Sehr geehrte Damen und Herren,
zum 22. März 2016 wurde an den Sejm der Gesetzesentwurf über die Änderung des Gesetzes – Abgabenordnung und einiger anderer Gesetze (im Folgenden: Gesetzesentwurf) weitergeleitet. Gemäß diesem Entwurf soll in die polnische Gesetzgebung die Missbrauchsklausel eingeführt werden. Es ist möglich, dass die vorgeschlagenen Änderungen bereits in zwei oder drei Monaten in Kraft treten.
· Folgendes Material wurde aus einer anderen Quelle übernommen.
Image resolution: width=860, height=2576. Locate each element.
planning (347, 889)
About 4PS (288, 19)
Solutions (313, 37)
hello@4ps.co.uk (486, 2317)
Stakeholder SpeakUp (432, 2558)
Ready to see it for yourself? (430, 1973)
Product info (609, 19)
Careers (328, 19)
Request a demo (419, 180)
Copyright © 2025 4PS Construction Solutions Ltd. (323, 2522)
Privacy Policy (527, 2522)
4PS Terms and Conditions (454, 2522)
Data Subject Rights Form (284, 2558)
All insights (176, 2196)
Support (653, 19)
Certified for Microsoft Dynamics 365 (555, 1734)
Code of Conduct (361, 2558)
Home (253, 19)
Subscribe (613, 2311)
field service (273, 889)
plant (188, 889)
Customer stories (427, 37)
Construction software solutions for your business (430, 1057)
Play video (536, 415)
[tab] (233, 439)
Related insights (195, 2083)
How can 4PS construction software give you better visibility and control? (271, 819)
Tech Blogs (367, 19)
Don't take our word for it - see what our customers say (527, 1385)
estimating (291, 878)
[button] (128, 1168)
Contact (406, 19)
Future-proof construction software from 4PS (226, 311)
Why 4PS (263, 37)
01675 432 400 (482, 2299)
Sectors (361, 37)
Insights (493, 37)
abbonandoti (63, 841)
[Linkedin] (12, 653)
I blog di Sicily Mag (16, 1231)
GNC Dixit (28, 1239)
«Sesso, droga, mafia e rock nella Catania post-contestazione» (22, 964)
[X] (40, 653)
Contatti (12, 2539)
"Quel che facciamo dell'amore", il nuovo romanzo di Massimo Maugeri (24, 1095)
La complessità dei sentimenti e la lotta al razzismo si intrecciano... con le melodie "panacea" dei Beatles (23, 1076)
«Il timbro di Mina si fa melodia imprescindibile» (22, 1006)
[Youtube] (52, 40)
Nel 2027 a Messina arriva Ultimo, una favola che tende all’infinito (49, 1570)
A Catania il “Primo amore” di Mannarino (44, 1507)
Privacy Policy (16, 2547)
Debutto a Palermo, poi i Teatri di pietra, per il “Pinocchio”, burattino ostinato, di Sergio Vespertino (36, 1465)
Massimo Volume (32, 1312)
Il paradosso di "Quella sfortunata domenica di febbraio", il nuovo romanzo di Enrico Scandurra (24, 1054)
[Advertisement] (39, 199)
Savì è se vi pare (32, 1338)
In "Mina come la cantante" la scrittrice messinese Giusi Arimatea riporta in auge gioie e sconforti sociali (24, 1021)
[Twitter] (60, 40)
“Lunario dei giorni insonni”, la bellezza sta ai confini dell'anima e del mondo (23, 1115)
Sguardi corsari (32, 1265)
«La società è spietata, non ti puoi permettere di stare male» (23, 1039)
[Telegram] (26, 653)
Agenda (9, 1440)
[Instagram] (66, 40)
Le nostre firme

Gemäß dem Inhalt des Gesetzesentwurfs wird die Abgabenordnung um Teil IIIA ergänzt (Art. 119a – 119zf), wo die Regelungen über Bekämpfung der Steuerhinterziehung enthalten werden. Der Kern der vorgeschlagenen Regelung ist Art. 119a §1 Abgabenordnung, in dem angegeben wurde, dass die Steuerhinterziehung, die als eine künstliche Handlung auf der Vornahme einer Handlung hauptsächlich zwecks Erlangens eines Steuervorteils beruht, welcher dem Gegenstand und Zweck der Vorschriften des Steuergesetzes widerspricht, kein Erlangen eines Steuervorteils zur Folge hat.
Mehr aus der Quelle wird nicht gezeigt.